Hellmuth already has a second place finish in the 2006 WSOP and was a river card away from tying Brunson and Chan for the record when he battled Jeff Cabinallas heads up in the $5,000 Event #9 No Limit Hold'em tournament earlier this month.
Twice Hellmuth had Cabinallas all-in with the best hand, but was unable to finish off his opponent. This time, Hellmuth is playing in an event away from his strength (No-Limit Hold'em is generally considered to be his best game), but his determination to win in 2006 might probe to be enough of an edge.
Hellmuth is already on record with Casino City as saying his game is in "tip-top" shape and his focus this year is win enough bracelets to make him the best WSOP player of all-time. Monday's finale will be his best shot to make good on that claim.
Other WSOP Notes
Four WSOP major tournaments will run at the same time today (Monday, July 17).
While Hellmuth battles for his 10th bracelets in Event $24, Ian Johns and his $207,000 will lead the final table of WSOP Event #23, a $3,000 Limit Hold'em tournament. The final table, which includes several solid players, but no notables, will commence at 2 p.m. PST Monday.
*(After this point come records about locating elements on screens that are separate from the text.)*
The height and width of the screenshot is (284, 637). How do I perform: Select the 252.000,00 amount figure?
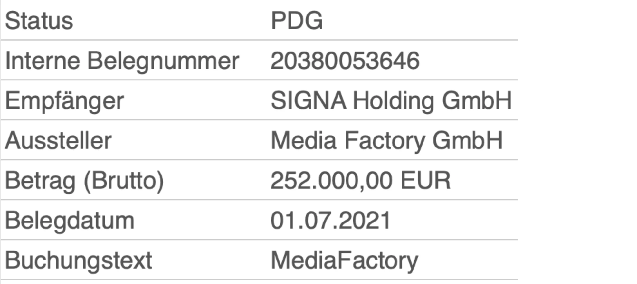pyautogui.click(x=331, y=181)
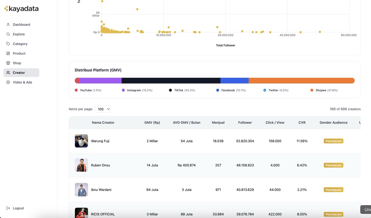Click the Category tag icon
Image resolution: width=371 pixels, height=218 pixels.
tap(8, 44)
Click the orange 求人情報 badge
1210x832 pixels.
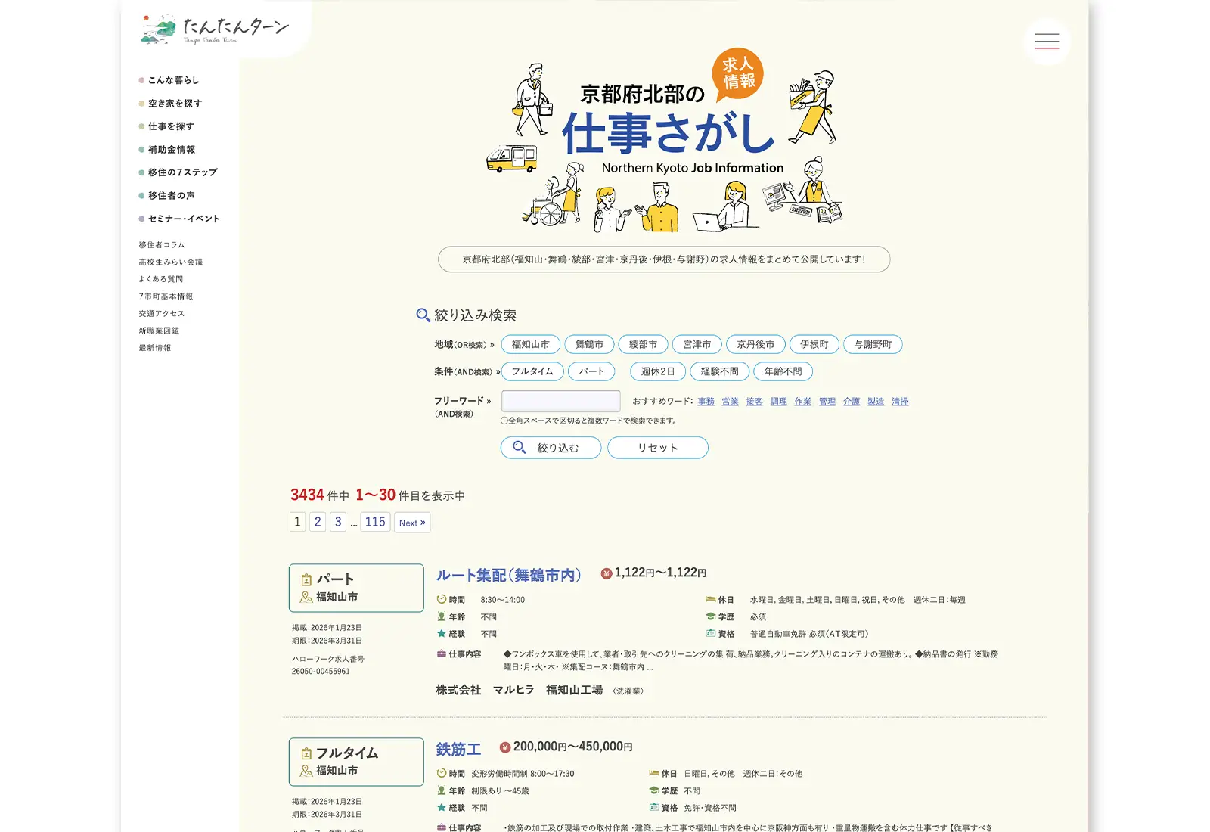[737, 73]
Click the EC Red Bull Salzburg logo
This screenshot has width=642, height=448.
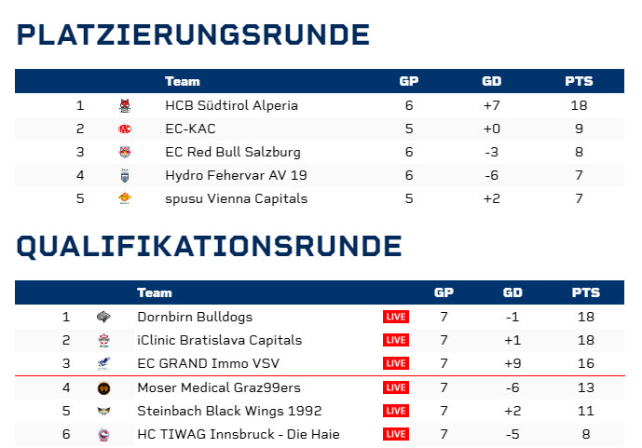125,152
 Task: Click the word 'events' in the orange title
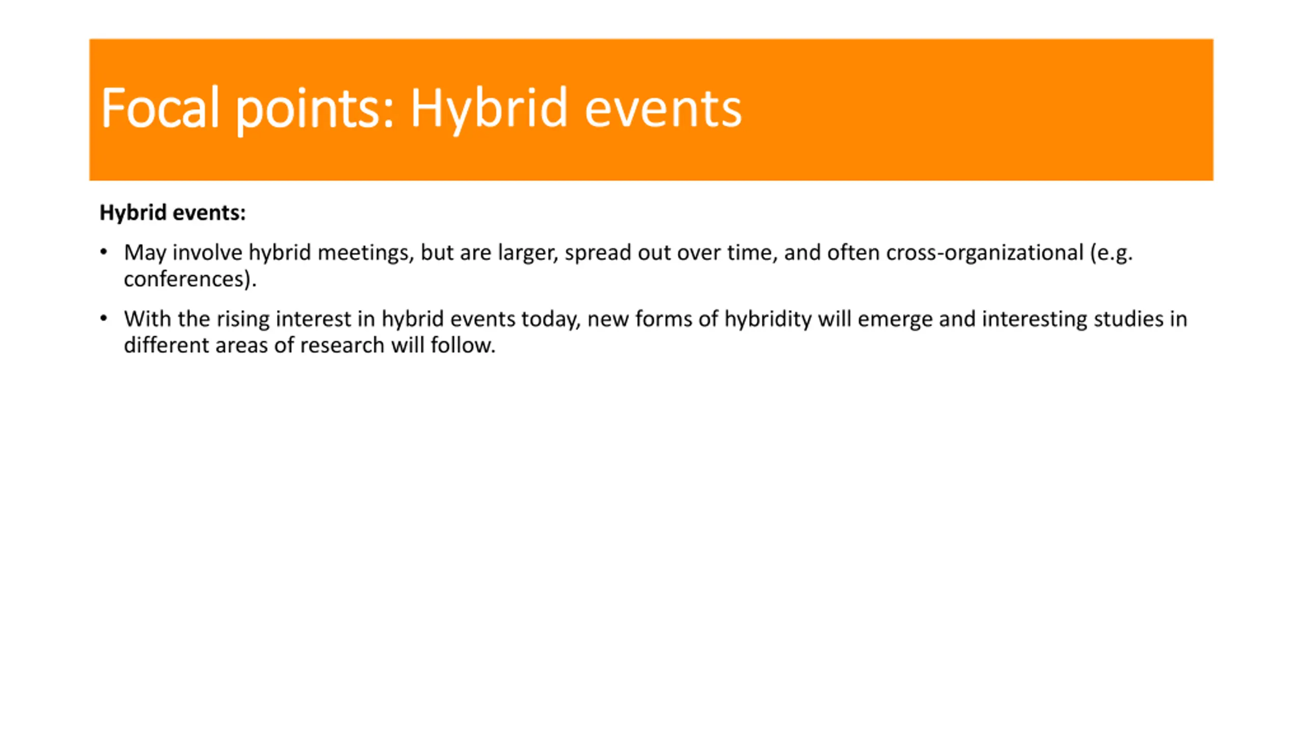(x=663, y=109)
WSOP Event #25, the popular $2,000 No-Limit Hold'em Shootout, will move to its second day with notables Layne Flack, James Woods, Mike Sexton, Mark Seif, Blair Rodman, Evelyn Ng, Josh Arieh, and Kathy Leibert all in good position. Play will continue today at 2 p.m. PST and will continue until the final table is set.
The final competition Monday will be the first day of Event #26, a $1,500 Pot-Limit Omaha tournament. That event will begin at noon.